Extra special thank you to the official Francis Bacon website, http://www.francis-bacon.com/ – an absolutly stupendous resource full of great and fascinating information, as well as a place to enjoy such an enormous selection of artwork! Please check it out!

I always enjoyed drawing, but I didn’t really ever go to museums as a kid, or have art books lying around; my first real experiences with museum artwork weren’t really until college, buying art history textbooks, and seeing slides in class. Francis Bacon’s Study After Vélázquez’s Portrait of Pope Innocent X (1953) was one of the first pieces that was taught in one of my earliest classes, that really caught my attention.

Compared to everything else we studied, there was such a darkness and horror portrayed in the image, which really spoke to my interests at that time and place in my life (and still does!). The screaming, anguished Pope could be getting electrocuted in an electric chair. Little did I know Bacon had created this enormous body of work, beginning to expore this theme as early as 1946, and continuing to work at it for twenty years.

Preparing for my Brush with Peril comic, it was exhilarating to realize how many of these paintings he’d produced (around 50 of them), and fascinating to learn that he destroyed his paintings whenever they didn’t meet his standards.
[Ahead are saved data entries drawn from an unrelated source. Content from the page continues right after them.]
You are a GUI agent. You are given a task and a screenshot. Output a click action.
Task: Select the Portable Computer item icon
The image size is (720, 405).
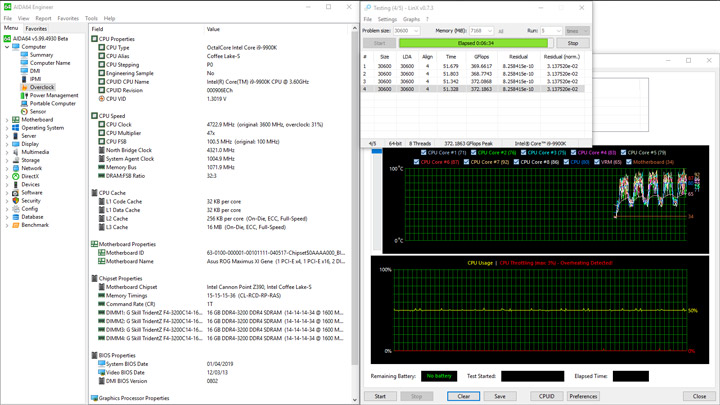[x=25, y=104]
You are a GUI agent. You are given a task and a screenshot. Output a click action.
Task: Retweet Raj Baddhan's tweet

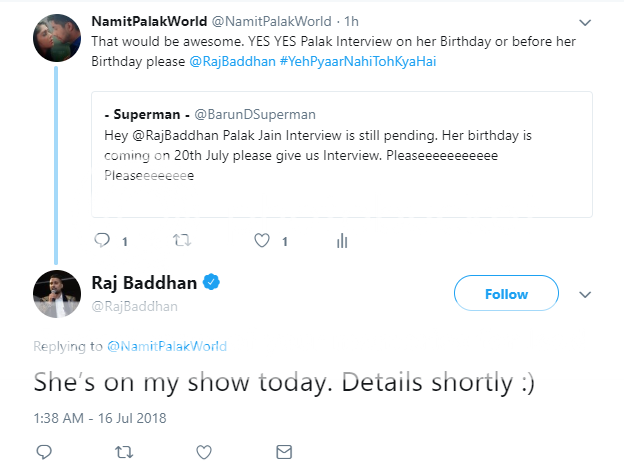(124, 452)
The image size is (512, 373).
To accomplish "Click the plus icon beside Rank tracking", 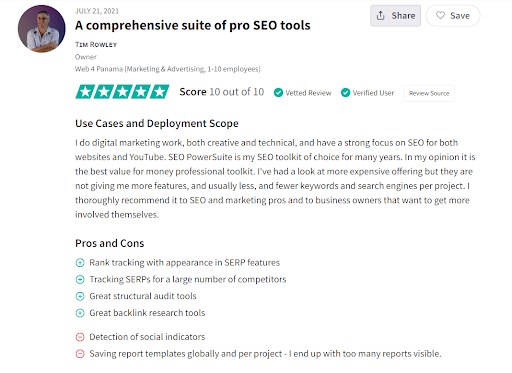I will 80,263.
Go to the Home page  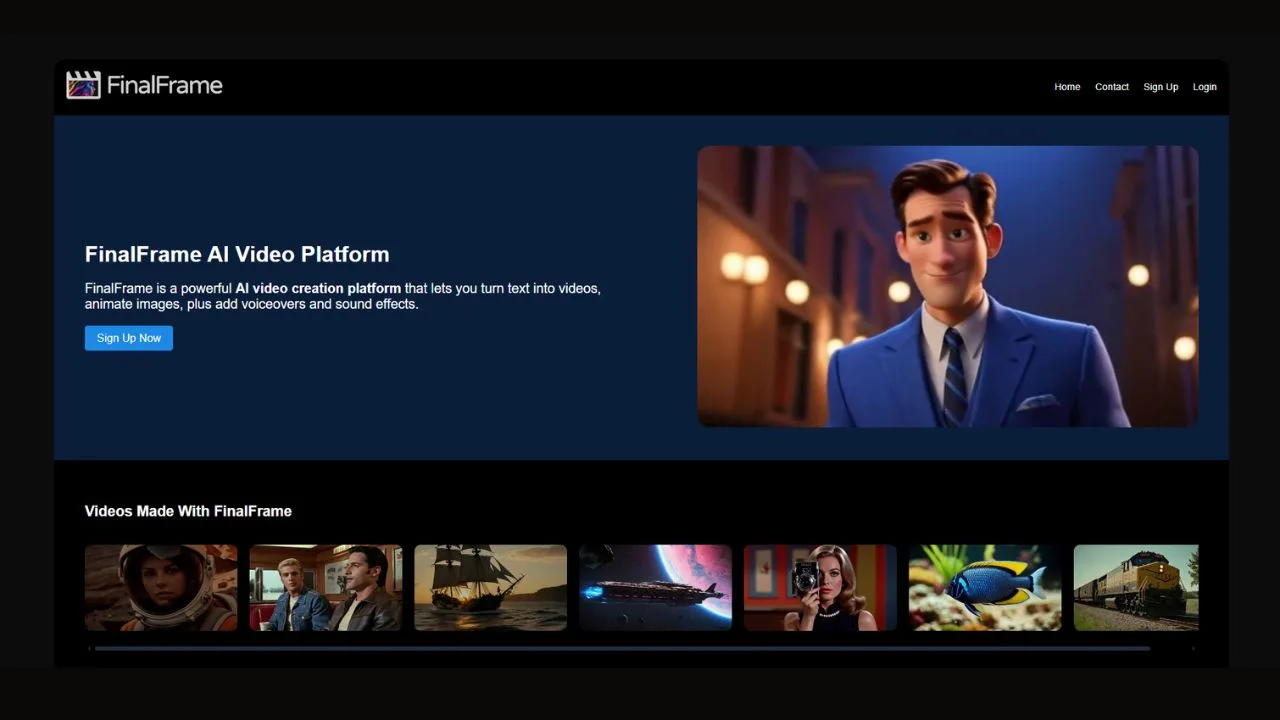(x=1067, y=87)
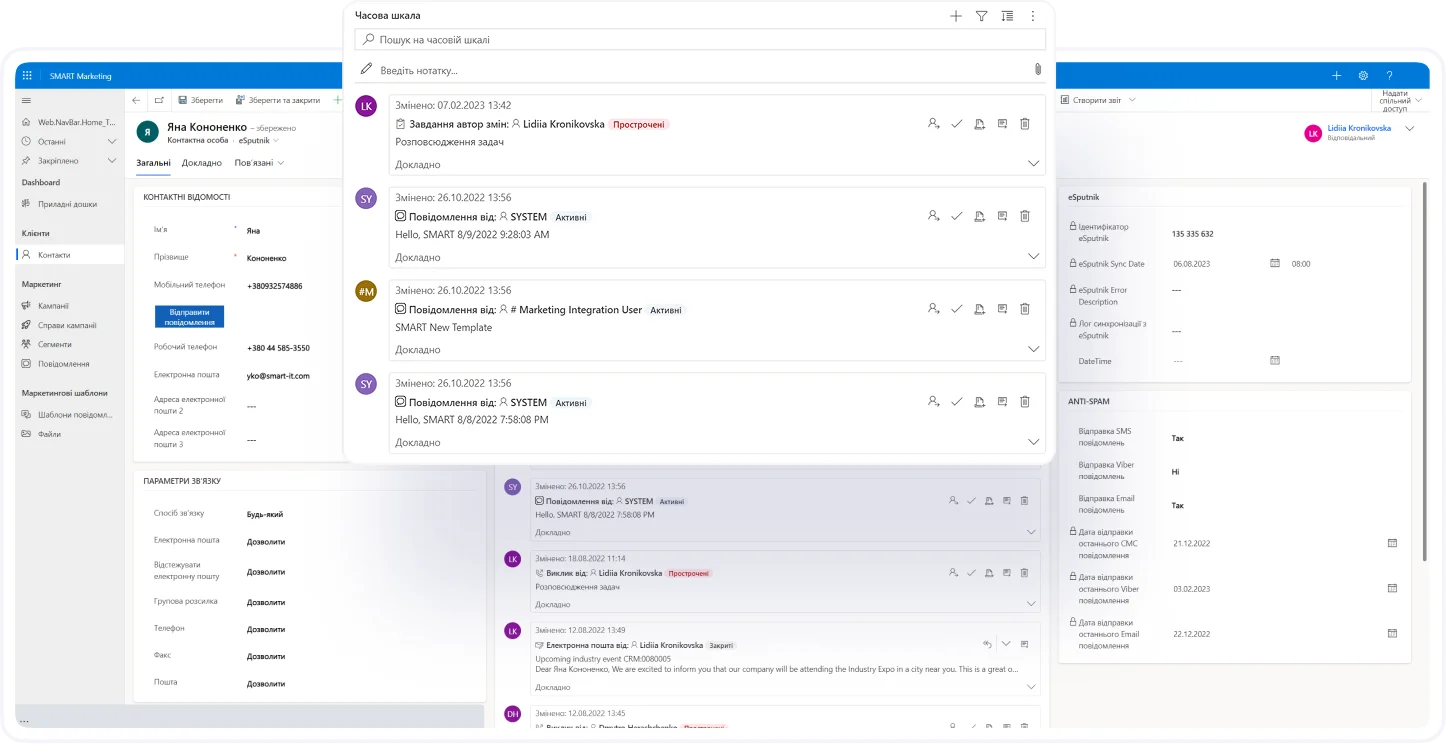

These pieces remain one of my favorite series of museum art ever produced, even though Bacon in his later life confessed that he found the pieces silly and wished he’d never made them.

It looks like some of his pope paintings were specifically labeled a “screaming pope” series (nice little article about them at francisbacon.com), but not others (perhaps they’re simply “grumbling popes,” or “writhing-in-agony-but-not-screaming popes,” or “irritated popes,” or “unpleasant popes.”)

Below I’ve included anything that basically looked pope-like to me, for comparison/similarity purposes. Notice the use of confinement-looking geometrical forms enclosing the pope or figure, as well as curtains that could be bars of a prison or cage, and thrones that could be bedposts or electric chairs. Notice the palette changing over the years, from bluish purples and golds, to greens and purples, to reds and purples, to reds and beiges. Notice the occasional inclusion of slabs of meat, or owls, and one monkey. Many of these objects, and many compositions like these below, pop up in other non-Pope pieces by Bacon. Notice the dramatic shift in his style of portraying a disturbing monsterish or ghoulish human anatomy, into more distorted, more-imaginary-less-photo-referenced-looking swollen or skeletal figures and faces around 1957-58, and then by 1959, he goes all in with this “cartoonish” blobby fleshy change in look, accentuated with his new color palette.

Bacon didn’t paint from life, he prefered to work from photographs, movie stills, and he even studied dental text books to get those horrifying mouths. His Pope paintings were inspired by these two below images (the first, the piece he sought for his work to “triumph over;” the second, he called “a catalyst” for his work:

In 1989, it looks like Francis Bacon’s Figure With Meat (1954) left its home at the Art Institute of Chicago to go on tour for an exhibit in Gotham City:

I wrote a review of the exhibit here. Jack Nicholson, as the Joker in Tim Burton’s film, Batman (1989), breaks into The Fluggelheim Museum with a gaggle of thugs, who deface one work of art after another. As one of his thugs brandishes a knife to slash at Francis Bacon’s Figure With Meat (1954), the Joker blocks the lunge and says, “Whoa! I kinda like this one, Bob. Leave it.”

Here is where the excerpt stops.